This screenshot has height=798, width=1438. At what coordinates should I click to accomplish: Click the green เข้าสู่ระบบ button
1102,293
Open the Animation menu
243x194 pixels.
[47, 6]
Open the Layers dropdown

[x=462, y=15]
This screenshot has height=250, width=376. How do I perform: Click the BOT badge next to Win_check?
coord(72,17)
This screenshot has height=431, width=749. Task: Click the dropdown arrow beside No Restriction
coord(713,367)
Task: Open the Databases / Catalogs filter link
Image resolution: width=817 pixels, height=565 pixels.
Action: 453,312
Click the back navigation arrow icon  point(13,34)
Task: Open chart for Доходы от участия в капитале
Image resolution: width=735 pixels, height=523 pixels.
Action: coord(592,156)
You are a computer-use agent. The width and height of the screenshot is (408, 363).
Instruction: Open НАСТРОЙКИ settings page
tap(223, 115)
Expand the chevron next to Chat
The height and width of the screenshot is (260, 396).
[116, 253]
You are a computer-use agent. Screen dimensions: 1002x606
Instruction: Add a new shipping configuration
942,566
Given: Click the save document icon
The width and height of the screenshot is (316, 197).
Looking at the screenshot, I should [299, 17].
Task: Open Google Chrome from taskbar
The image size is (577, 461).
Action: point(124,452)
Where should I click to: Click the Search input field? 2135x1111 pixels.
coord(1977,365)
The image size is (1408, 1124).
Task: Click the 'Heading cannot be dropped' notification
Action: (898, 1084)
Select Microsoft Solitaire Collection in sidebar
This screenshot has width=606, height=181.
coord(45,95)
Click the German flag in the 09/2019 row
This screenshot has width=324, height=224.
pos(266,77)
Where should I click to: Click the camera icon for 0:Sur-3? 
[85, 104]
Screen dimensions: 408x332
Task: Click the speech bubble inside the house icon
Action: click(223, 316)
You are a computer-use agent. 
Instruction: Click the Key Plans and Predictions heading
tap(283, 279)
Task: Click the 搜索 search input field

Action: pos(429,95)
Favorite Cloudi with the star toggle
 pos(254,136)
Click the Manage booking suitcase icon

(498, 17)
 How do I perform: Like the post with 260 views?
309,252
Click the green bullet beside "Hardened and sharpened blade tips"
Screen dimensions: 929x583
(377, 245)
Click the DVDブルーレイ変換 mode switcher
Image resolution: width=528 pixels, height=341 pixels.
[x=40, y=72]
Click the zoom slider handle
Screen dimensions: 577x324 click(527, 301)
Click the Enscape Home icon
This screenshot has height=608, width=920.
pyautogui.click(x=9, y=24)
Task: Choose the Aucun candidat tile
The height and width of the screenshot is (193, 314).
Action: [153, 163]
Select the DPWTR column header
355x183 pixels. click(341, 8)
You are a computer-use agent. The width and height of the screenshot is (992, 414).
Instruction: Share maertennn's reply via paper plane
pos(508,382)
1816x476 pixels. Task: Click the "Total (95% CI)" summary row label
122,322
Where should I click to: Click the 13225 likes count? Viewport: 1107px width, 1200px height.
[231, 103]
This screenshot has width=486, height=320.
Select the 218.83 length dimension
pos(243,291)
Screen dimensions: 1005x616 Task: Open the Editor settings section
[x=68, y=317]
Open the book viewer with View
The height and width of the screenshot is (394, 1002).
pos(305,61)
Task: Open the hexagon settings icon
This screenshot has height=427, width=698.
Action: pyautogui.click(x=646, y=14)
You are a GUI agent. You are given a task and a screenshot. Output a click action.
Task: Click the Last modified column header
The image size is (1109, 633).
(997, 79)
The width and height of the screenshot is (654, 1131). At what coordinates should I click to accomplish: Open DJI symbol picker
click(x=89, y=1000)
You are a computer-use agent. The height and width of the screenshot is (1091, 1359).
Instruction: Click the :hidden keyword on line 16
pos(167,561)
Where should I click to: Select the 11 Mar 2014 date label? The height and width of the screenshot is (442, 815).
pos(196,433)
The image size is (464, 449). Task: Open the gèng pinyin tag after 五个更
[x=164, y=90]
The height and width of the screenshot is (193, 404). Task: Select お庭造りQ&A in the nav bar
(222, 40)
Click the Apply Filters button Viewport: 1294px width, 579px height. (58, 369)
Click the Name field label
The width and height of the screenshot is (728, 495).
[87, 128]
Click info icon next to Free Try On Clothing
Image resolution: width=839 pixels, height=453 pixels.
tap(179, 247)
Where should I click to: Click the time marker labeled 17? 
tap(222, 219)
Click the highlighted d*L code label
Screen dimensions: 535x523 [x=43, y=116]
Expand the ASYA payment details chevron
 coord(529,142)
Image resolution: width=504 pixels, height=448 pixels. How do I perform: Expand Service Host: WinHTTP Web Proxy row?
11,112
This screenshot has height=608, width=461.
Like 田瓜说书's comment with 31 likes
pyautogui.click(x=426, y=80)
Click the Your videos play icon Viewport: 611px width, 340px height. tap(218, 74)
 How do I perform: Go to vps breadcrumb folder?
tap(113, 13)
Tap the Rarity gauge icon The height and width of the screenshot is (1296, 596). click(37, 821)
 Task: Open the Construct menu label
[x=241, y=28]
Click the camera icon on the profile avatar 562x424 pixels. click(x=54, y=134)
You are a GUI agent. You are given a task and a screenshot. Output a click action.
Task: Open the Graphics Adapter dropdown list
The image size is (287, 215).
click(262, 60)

# # # # # # #

Would you return every line of the data above exactly?

**Task solution**
This screenshot has height=798, width=1438. At what coordinates should I click to accomplish: Click the green เข้าสู่ระบบ button
1102,293
Open the Animation menu
243x194 pixels.
[47, 6]
Open the Layers dropdown

[x=462, y=15]
This screenshot has height=250, width=376. How do I perform: Click the BOT badge next to Win_check?
coord(72,17)
This screenshot has height=431, width=749. Task: Click the dropdown arrow beside No Restriction
coord(713,367)
Task: Open the Databases / Catalogs filter link
Image resolution: width=817 pixels, height=565 pixels.
Action: 453,312
Click the back navigation arrow icon  point(13,34)
Task: Open chart for Доходы от участия в капитале
Image resolution: width=735 pixels, height=523 pixels.
Action: coord(592,156)
You are a computer-use agent. The width and height of the screenshot is (408, 363).
Instruction: Open НАСТРОЙКИ settings page
tap(223, 115)
Expand the chevron next to Chat
The height and width of the screenshot is (260, 396).
[116, 253]
You are a computer-use agent. Screen dimensions: 1002x606
Instruction: Add a new shipping configuration
942,566
Given: Click the save document icon
The width and height of the screenshot is (316, 197).
Looking at the screenshot, I should [299, 17].
Task: Open Google Chrome from taskbar
The image size is (577, 461).
Action: point(124,452)
Where should I click to: Click the Search input field? 2135x1111 pixels.
coord(1977,365)
The image size is (1408, 1124).
Task: Click the 'Heading cannot be dropped' notification
Action: (898, 1084)
Select Microsoft Solitaire Collection in sidebar
This screenshot has width=606, height=181.
coord(45,95)
Click the German flag in the 09/2019 row
This screenshot has width=324, height=224.
pos(266,77)
Where should I click to: Click the camera icon for 0:Sur-3? 
[85, 104]
Screen dimensions: 408x332
Task: Click the speech bubble inside the house icon
Action: click(223, 316)
You are a computer-use agent. 
Instruction: Click the Key Plans and Predictions heading
tap(283, 279)
Task: Click the 搜索 search input field

Action: pos(429,95)
Favorite Cloudi with the star toggle
 pos(254,136)
Click the Manage booking suitcase icon

(498, 17)
 How do I perform: Like the post with 260 views?
309,252
Click the green bullet beside "Hardened and sharpened blade tips"
Screen dimensions: 929x583
(377, 245)
Click the DVDブルーレイ変換 mode switcher
Image resolution: width=528 pixels, height=341 pixels.
[x=40, y=72]
Click the zoom slider handle
Screen dimensions: 577x324 click(527, 301)
Click the Enscape Home icon
This screenshot has height=608, width=920.
pyautogui.click(x=9, y=24)
Task: Choose the Aucun candidat tile
The height and width of the screenshot is (193, 314).
Action: [153, 163]
Select the DPWTR column header
355x183 pixels. click(341, 8)
You are a computer-use agent. The width and height of the screenshot is (992, 414).
Instruction: Share maertennn's reply via paper plane
pos(508,382)
1816x476 pixels. Task: Click the "Total (95% CI)" summary row label
122,322
Where should I click to: Click the 13225 likes count? Viewport: 1107px width, 1200px height.
[231, 103]
This screenshot has width=486, height=320.
Select the 218.83 length dimension
pos(243,291)
Screen dimensions: 1005x616 Task: Open the Editor settings section
[x=68, y=317]
Open the book viewer with View
The height and width of the screenshot is (394, 1002).
pos(305,61)
Task: Open the hexagon settings icon
This screenshot has height=427, width=698.
Action: pyautogui.click(x=646, y=14)
You are a GUI agent. You are given a task and a screenshot. Output a click action.
Task: Click the Last modified column header
The image size is (1109, 633).
(997, 79)
The width and height of the screenshot is (654, 1131). At what coordinates should I click to accomplish: Open DJI symbol picker
click(x=89, y=1000)
You are a computer-use agent. The height and width of the screenshot is (1091, 1359).
Instruction: Click the :hidden keyword on line 16
pos(167,561)
Where should I click to: Select the 11 Mar 2014 date label? The height and width of the screenshot is (442, 815).
pos(196,433)
The image size is (464, 449). Task: Open the gèng pinyin tag after 五个更
[x=164, y=90]
The height and width of the screenshot is (193, 404). Task: Select お庭造りQ&A in the nav bar
(222, 40)
Click the Apply Filters button Viewport: 1294px width, 579px height. (58, 369)
Click the Name field label
The width and height of the screenshot is (728, 495).
[87, 128]
Click info icon next to Free Try On Clothing
Image resolution: width=839 pixels, height=453 pixels.
tap(179, 247)
Where should I click to: Click the time marker labeled 17? 
tap(222, 219)
Click the highlighted d*L code label
Screen dimensions: 535x523 [x=43, y=116]
Expand the ASYA payment details chevron
 coord(529,142)
Image resolution: width=504 pixels, height=448 pixels. How do I perform: Expand Service Host: WinHTTP Web Proxy row?
11,112
This screenshot has height=608, width=461.
Like 田瓜说书's comment with 31 likes
pyautogui.click(x=426, y=80)
Click the Your videos play icon Viewport: 611px width, 340px height. tap(218, 74)
 How do I perform: Go to vps breadcrumb folder?
tap(113, 13)
Tap the Rarity gauge icon The height and width of the screenshot is (1296, 596). click(37, 821)
 Task: Open the Construct menu label
[x=241, y=28]
Click the camera icon on the profile avatar 562x424 pixels. click(x=54, y=134)
You are a GUI agent. You are given a task and a screenshot. Output a click action.
Task: Open the Graphics Adapter dropdown list
The image size is (287, 215).
click(262, 60)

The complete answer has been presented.